Kuchai will be a great reward for investors who are very patient.
KCChong, did you manage to read this article? I know you have invested / still investing in Freight Management. What's your view on other logistic companies, like Tasco or Tiong Nam or those mentioned in the article?
I have briefly analysed Tasco, it meets all the five yardsticks except Cashflows. It always have positive CFFO, but FCF varies YoY. My major concern is its huge investments in plant & equipment. But this company has long operation history and related to the Yusin Logistic Co.in Japan. Any thoughts?
Basically, I think the logistics and courier business are still growing and this trend will continue for a while. The retail business is very globalised nowadays, and online shopping has become a norm. I have checked global logistic companies like UPS / FedEx which are trading at P/E of roughly 65x and 27x, does this say something about market's perception?
I have another counter is EAH (ACE Market) & would like to seek for your advice.

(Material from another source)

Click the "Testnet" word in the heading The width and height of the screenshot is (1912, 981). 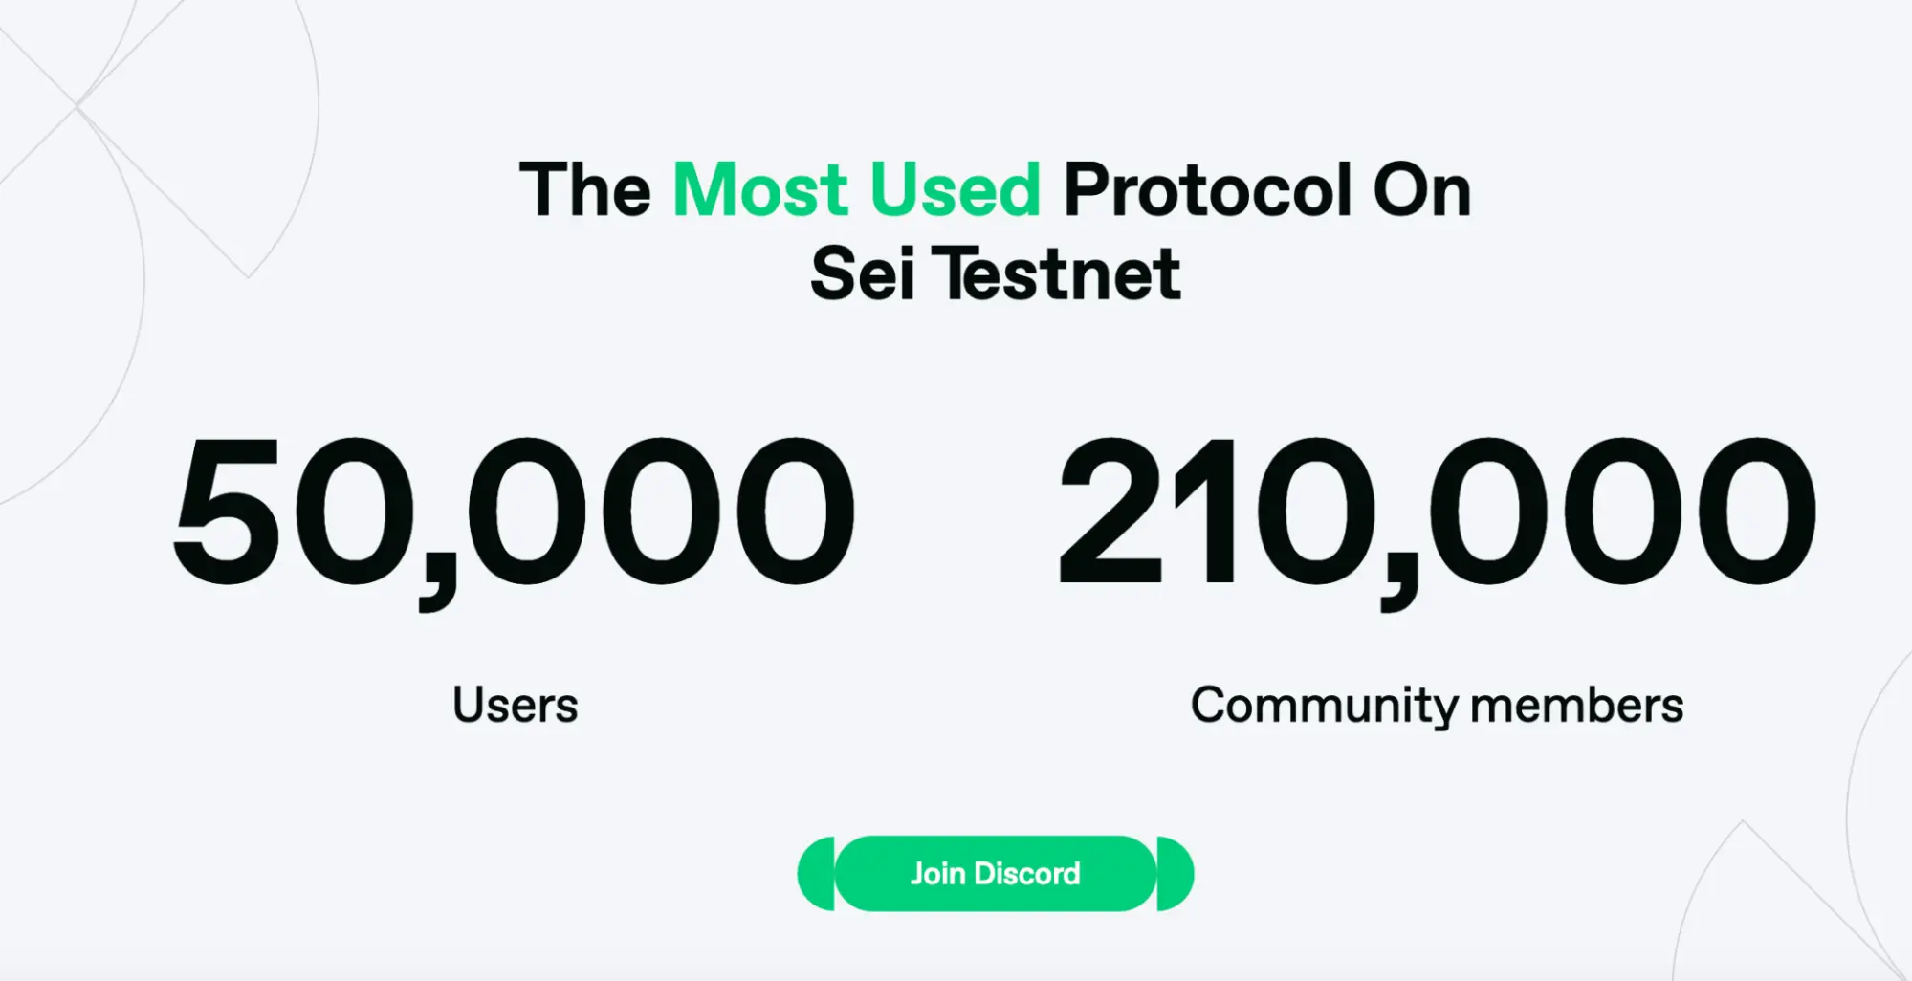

This counter listed in year 2010 with IPO price RM0.250, now RM0.185 which even lower than IPO price. Technology counter with NTA 0.160, cash 7 mil but no debt. I have no idea if their business is consider good business.
Posted by tj86 > Nov 19, 2013 03:40 PM | Report Abuse
Hi Kc, what do u think on XinquAn? Is it a good stock to invest?im still worried in investing chinese company...plz enlighten me thx
Yeah the performance is damn bloody good. Heaps of cash. But only if you trust its account.
Investing is really a jungle out there. Even you visit their factories, talk to the management, got a brother-in-law working as a senior partner in the auditing firm for Xingguan, you still can lose plenty of money investing in it.
That is what happened to Koon YY, a very successful investor. What's the chance for people who know nothing about investing and lazy to learn about it, except listening rumours here and there and punt.
thanks for the advise kc..by the looks of accounts its a really good company to invest..the question is can we 100% rely on their audited account? Are the auditor liable if we invest based on their audited account that has been falsified?
This book is the result of the author's many years of experience and observation throughout his 26 years in the stockbroking industry. It was written for general public to learn to invest based on facts and not on fantasies or hearsay....
Posted by kcchongnz > 2013-01-04 07:26 | Report Abuse
Every year at the beginning of the year, investment banks would recommend some stocks which they think would out-perform the market. Maybank, Public Bank, CIMB, TM, Tenaga, Digi, Axiata, Sime, AirAsia etc, the same ones are always on the lists. Nothing wrong with the recommendations as most of them would do well I believe. But the problems of these recommendations are: 1. Almost every investment bank is recommending the same companies, is there any chance that they would earn extra-ordinary return as everyone is chasing the same stocks? 2. Nearly all funds, local or foreign own them because of the liquidity which is good. But if every fund has to own them, won’t the price been chased up long ago to its intrinsic value? 3. Is there any conflict of interest with the investment banks who have funds holding these stocks, or have business dealing with the companies recommending these stocks? 4. Most companies recommended are big capitalized companies. What is the potential of high growth in order to achieve high return in the future? 5. These stocks are well known by everybody in the market, the institutions and retail players. What is the chance that they are selling at bargain price, and hence the chance of high return? Do you have any hidden gem which is tucked in some where undiscovered, unloved and institutional investors have no mandate or interest to buy them for the time being, and selling at bargain price. The chance to earn 50% return a year, a double bagger, five baggers or even ten baggers. An ugly duckling which would turn to a beautiful swan in the near future? Which one and why?